GIVEN REQUEST: Copy out all of the items below line for line, with no change to any character.

□ □ □

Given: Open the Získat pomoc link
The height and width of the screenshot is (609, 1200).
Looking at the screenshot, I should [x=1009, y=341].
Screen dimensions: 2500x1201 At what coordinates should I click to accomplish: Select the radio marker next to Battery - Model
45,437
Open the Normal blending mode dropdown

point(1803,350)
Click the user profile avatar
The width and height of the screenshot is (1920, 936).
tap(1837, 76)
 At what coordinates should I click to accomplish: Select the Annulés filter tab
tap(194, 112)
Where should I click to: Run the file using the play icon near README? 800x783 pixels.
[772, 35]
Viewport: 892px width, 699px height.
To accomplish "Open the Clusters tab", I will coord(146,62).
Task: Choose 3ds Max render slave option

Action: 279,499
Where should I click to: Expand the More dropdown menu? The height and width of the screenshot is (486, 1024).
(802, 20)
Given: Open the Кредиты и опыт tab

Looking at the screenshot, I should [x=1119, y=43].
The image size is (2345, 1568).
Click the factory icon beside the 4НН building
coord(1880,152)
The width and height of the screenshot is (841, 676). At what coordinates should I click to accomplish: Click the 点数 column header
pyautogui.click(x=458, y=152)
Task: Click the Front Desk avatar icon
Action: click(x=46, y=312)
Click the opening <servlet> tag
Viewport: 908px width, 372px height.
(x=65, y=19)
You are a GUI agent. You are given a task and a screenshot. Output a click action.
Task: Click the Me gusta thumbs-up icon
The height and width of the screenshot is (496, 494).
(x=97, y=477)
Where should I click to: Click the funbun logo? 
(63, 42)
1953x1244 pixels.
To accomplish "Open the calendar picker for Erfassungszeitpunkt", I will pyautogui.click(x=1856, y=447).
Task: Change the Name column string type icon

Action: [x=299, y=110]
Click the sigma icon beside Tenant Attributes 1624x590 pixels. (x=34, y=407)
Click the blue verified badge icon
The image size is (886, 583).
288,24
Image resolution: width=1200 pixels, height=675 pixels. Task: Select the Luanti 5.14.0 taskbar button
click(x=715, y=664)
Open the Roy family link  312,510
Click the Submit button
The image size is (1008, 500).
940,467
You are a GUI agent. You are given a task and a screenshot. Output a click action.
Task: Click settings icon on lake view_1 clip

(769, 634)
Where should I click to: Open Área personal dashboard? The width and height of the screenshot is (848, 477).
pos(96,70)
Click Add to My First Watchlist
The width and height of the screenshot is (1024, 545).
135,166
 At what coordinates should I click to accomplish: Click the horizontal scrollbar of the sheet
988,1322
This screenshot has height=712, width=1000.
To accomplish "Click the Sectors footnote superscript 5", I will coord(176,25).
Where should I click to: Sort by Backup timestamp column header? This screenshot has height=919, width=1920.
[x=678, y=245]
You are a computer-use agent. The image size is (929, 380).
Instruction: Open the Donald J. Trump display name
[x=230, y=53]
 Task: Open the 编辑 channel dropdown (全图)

□ □ □

TASK RESULT:
Given: Open the Získat pomoc link
The height and width of the screenshot is (609, 1200).
Looking at the screenshot, I should [x=1009, y=341].
Screen dimensions: 2500x1201 At what coordinates should I click to accomplish: Select the radio marker next to Battery - Model
45,437
Open the Normal blending mode dropdown

point(1803,350)
Click the user profile avatar
The width and height of the screenshot is (1920, 936).
tap(1837, 76)
 At what coordinates should I click to accomplish: Select the Annulés filter tab
tap(194, 112)
Where should I click to: Run the file using the play icon near README? 800x783 pixels.
[772, 35]
Viewport: 892px width, 699px height.
To accomplish "Open the Clusters tab", I will coord(146,62).
Task: Choose 3ds Max render slave option

Action: 279,499
Where should I click to: Expand the More dropdown menu? The height and width of the screenshot is (486, 1024).
(802, 20)
Given: Open the Кредиты и опыт tab

Looking at the screenshot, I should [x=1119, y=43].
The image size is (2345, 1568).
Click the factory icon beside the 4НН building
coord(1880,152)
The width and height of the screenshot is (841, 676). At what coordinates should I click to accomplish: Click the 点数 column header
pyautogui.click(x=458, y=152)
Task: Click the Front Desk avatar icon
Action: click(x=46, y=312)
Click the opening <servlet> tag
Viewport: 908px width, 372px height.
(x=65, y=19)
You are a GUI agent. You are given a task and a screenshot. Output a click action.
Task: Click the Me gusta thumbs-up icon
The height and width of the screenshot is (496, 494).
(x=97, y=477)
Where should I click to: Click the funbun logo? 
(63, 42)
1953x1244 pixels.
To accomplish "Open the calendar picker for Erfassungszeitpunkt", I will pyautogui.click(x=1856, y=447).
Task: Change the Name column string type icon

Action: [x=299, y=110]
Click the sigma icon beside Tenant Attributes 1624x590 pixels. (x=34, y=407)
Click the blue verified badge icon
The image size is (886, 583).
288,24
Image resolution: width=1200 pixels, height=675 pixels. Task: Select the Luanti 5.14.0 taskbar button
click(x=715, y=664)
Open the Roy family link  312,510
Click the Submit button
The image size is (1008, 500).
940,467
You are a GUI agent. You are given a task and a screenshot. Output a click action.
Task: Click settings icon on lake view_1 clip

(769, 634)
Where should I click to: Open Área personal dashboard? The width and height of the screenshot is (848, 477).
pos(96,70)
Click Add to My First Watchlist
The width and height of the screenshot is (1024, 545).
135,166
 At what coordinates should I click to accomplish: Click the horizontal scrollbar of the sheet
988,1322
This screenshot has height=712, width=1000.
To accomplish "Click the Sectors footnote superscript 5", I will coord(176,25).
Where should I click to: Sort by Backup timestamp column header? This screenshot has height=919, width=1920.
[x=678, y=245]
You are a computer-use agent. The image size is (929, 380).
Instruction: Open the Donald J. Trump display name
[x=230, y=53]
 Task: Open the 编辑 channel dropdown (全图)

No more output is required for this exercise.